Judy’s passion for cooking began with helping her grandmother make raisin oatmeal for breakfast. From there, she earned her first food service job at 15, was accepted to the world-famous Culinary Institute of America at 18 (where she graduated second in her class), and went on to the Fachschule Richemont in Switzerland, where she focused on pastry arts and baking. After a decade in food service for Hyatt Hotels, Judy launched Food and Health Communications to focus on flavor and health. She graduated with Summa Cum Laude distinction from Johnson and Wales University with a BS in Culinary Arts, holds a master’s degree in Food Business from the Culinary Institute of America, two art certificates from UC Berkeley Extension, and runs a food photography & motion studio where her love is creating fun recipes and content.

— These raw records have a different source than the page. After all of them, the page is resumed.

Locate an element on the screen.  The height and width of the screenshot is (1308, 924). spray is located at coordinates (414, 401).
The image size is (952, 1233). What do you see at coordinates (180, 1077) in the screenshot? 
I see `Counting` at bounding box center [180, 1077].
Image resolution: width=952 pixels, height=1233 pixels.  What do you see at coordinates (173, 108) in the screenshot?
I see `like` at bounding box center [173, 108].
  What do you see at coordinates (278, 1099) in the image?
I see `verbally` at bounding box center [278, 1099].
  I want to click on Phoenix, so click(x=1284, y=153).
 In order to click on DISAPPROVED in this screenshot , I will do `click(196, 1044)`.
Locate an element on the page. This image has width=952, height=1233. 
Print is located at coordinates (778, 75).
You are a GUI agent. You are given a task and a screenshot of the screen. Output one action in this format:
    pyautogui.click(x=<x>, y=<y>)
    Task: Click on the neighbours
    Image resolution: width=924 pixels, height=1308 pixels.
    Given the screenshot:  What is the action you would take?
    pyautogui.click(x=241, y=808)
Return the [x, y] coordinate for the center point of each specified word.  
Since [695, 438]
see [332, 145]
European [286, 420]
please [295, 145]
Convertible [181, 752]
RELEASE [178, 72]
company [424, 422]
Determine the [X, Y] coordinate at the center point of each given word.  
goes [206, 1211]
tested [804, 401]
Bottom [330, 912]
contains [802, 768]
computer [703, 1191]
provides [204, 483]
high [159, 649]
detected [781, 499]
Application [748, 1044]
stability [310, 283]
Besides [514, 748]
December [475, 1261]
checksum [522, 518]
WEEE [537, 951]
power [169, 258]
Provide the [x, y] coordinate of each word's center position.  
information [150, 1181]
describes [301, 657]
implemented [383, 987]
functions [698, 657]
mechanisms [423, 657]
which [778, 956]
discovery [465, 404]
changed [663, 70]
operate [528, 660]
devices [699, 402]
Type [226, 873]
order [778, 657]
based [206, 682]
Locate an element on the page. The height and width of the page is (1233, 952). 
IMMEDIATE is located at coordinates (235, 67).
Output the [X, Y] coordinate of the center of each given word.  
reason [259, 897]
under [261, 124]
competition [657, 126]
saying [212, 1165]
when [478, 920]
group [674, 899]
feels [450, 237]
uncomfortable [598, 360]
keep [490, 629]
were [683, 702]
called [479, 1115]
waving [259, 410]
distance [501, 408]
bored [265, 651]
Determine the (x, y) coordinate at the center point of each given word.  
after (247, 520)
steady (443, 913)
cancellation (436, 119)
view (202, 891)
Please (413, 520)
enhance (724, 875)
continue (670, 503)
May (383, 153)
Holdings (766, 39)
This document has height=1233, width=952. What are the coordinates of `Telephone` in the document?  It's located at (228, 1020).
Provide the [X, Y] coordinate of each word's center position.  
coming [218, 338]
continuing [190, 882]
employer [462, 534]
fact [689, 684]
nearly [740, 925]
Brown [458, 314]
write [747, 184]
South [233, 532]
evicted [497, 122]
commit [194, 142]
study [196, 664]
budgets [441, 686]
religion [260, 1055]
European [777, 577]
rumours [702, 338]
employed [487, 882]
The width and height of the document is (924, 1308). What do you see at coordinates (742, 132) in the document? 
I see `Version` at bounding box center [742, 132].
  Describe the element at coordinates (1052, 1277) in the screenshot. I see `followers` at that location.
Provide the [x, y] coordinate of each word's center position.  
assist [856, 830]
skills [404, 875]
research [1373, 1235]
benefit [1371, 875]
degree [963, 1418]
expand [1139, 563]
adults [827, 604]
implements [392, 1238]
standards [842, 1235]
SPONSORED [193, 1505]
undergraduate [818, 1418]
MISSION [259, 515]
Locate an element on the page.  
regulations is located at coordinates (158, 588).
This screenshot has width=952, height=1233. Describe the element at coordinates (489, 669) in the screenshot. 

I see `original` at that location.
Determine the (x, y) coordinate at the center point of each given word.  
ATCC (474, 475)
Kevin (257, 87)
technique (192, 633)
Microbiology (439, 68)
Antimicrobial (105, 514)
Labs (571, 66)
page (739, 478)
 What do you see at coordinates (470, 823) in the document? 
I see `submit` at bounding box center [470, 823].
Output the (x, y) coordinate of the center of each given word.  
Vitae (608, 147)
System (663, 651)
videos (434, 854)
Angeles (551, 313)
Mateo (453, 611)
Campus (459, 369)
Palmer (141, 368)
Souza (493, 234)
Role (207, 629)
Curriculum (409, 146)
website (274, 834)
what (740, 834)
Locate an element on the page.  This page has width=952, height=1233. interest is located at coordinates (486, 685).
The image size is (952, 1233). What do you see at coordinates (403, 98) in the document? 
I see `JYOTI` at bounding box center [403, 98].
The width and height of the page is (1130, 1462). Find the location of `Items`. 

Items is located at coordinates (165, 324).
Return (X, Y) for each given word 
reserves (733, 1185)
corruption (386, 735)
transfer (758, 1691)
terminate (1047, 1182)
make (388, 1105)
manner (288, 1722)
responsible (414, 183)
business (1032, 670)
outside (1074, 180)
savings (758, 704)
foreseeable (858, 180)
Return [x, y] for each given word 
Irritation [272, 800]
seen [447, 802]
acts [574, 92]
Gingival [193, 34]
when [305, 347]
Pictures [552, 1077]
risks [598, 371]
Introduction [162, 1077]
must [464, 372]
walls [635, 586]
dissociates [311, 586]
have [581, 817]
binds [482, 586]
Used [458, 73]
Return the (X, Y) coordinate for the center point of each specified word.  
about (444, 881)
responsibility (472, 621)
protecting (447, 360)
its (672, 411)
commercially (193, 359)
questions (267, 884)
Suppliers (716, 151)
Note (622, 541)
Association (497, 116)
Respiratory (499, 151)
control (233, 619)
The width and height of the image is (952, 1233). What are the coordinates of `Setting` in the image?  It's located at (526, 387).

Judy received The Culinary Institute of America’s Pro Chef II certification, the American Culinary Federation Bronze Medal, Gold Medal, and ACF Chef of the Year. Her enthusiasm for eating nutritiously and deliciously leads her to constantly innovate and use the latest nutritional science and Dietary Guidelines to guide her creativity, from putting new twists on fajitas to adapting Italian brownies to include ingredients like toasted nuts and cooked honey. Judy’s publishing company, Food and Health Communications, is dedicated to her vision that everyone can make food that tastes as good as it is for you.